------ Testo fornito ------
Conoscete la barbara storia che spegne sotto le coltellate la sua
giovane e candida vita, e intreccia sul suo capo la duplice corona di
vergine e martire.
Ritornano alla mente le parole celebri di Sant’Ambrogio in onore di
Sant’Agnese: «(oggi) è il giorno natalizio d’una vergine;
seguiamone la purezza. È il giorno natalizio d’una martire: offriamo
il nostro culto al Signore» (S. AMBR. De virginibus, 2).
Roma allora si scosse, ritrovò il suo epico fervore, e tributò
all’ignota Agostina, vittima del suo dovere, del suo amore a Cristo
ed alla sofferenza degli altri, un improvviso trionfo. Oggi la
Chiesa lo ratifica e lo celebra, e autorizzando il culto dell’umile
ed impavida Agostina Pietrantoni presenta in lei chi sia la Suora di
Carità. Sì, è il giorno della Suora di Carità, il vostro
giorno, seguaci di Santa Giovanna Antida, e con voi di quante
Religiose, con pari pietà religiosa, con pari cuore generoso
s’immolano fino a totale sacrificio di sé, per la vita e per la
morte, sull’altare di Cristo con la formula evangelica sua propria:
servire per amore, sacrificarsi per il bene altrui, nulla chiedere per
sé, se non quel centuplo, che solo la vita oltre questa vita
garantisce per l’eternità.
------ Dati forniti ------
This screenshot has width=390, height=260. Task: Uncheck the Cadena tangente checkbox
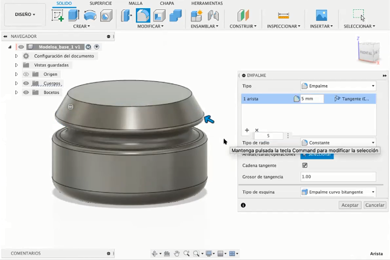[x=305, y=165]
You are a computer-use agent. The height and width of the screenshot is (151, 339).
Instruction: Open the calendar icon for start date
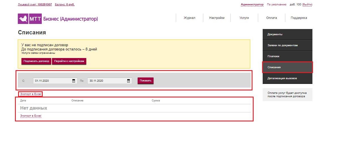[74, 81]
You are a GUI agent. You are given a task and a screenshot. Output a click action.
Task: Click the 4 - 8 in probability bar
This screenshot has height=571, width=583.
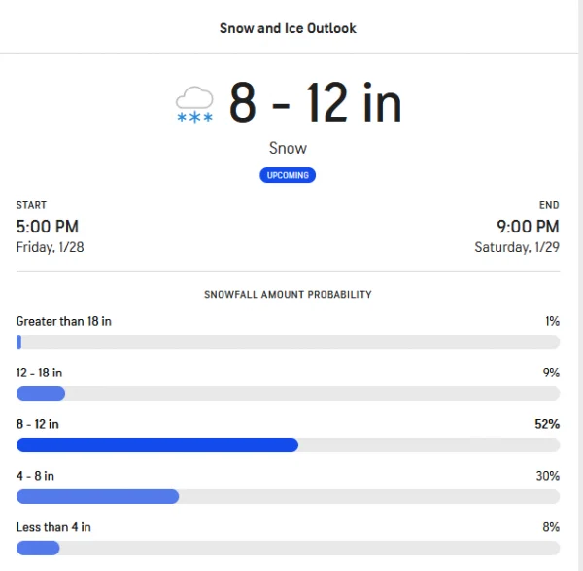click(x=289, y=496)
------
------ Dati forniti ------
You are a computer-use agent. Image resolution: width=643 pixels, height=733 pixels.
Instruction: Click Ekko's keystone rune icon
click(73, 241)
------
Le attività:
A - Rispondi a queste domande sul testo su Agostina Pietrantoni:
(i) Di quale santo vengono citate le parole in onore di Sant'Agnese?
(ii) Di che cosa è fatta la duplice corona di cui parla il testo?
(iii) Di quale santa sono seguaci le persone a cui il testo si rivolge?
B - Riporta dal testo su Agostina Pietrantoni il brano tra "Conoscete la barbara" e "De virginibus, 2).", estremi inclusi.
C - Riscrivi come elenco puntato il paragrafo del testo su Agostina Pietrantoni che inizia con "Conoscete la barbara storia", mantenendo i fatti principali.

Risposte per attività:
A -
(i) Sant'Ambrogio.
(ii) Di vergine e martire.
(iii) Santa Giovanna Antida.

B -
Conoscete la barbara storia che spegne sotto le coltellate la sua
giovane e candida vita, e intreccia sul suo capo la duplice corona di
vergine e martire.
Ritornano alla mente le parole celebri di Sant’Ambrogio in onore di
Sant’Agnese: «(oggi) è il giorno natalizio d’una vergine;
seguiamone la purezza. È il giorno natalizio d’una martire: offriamo
il nostro culto al Signore» (S. AMBR. De virginibus, 2).

C -
- Una storia barbara spegne a coltellate una vita giovane e pura e le dà la duplice corona di vergine e martire.
- Tornano in mente le parole di Sant'Ambrogio per Sant'Agnese: è il giorno natalizio di una vergine, di cui seguire la purezza, e di una martire, per cui offrire il culto al Signore.
- Roma allora si scosse e diede ad Agostina, vittima del dovere, dell'amore a Cristo e alla sofferenza degli altri, un trionfo improvviso.
- Oggi la Chiesa conferma e celebra quel trionfo e, autorizzando il culto di Agostina Pietrantoni, mostra in lei chi è la Suora di Carità.
- È il giorno delle seguaci di Santa Giovanna Antida e di tutte le religiose che si sacrificano per Cristo secondo la loro formula: servire per amore, sacrificarsi per gli altri, non chiedere nulla per sé se non il centuplo garantito nell'eternità.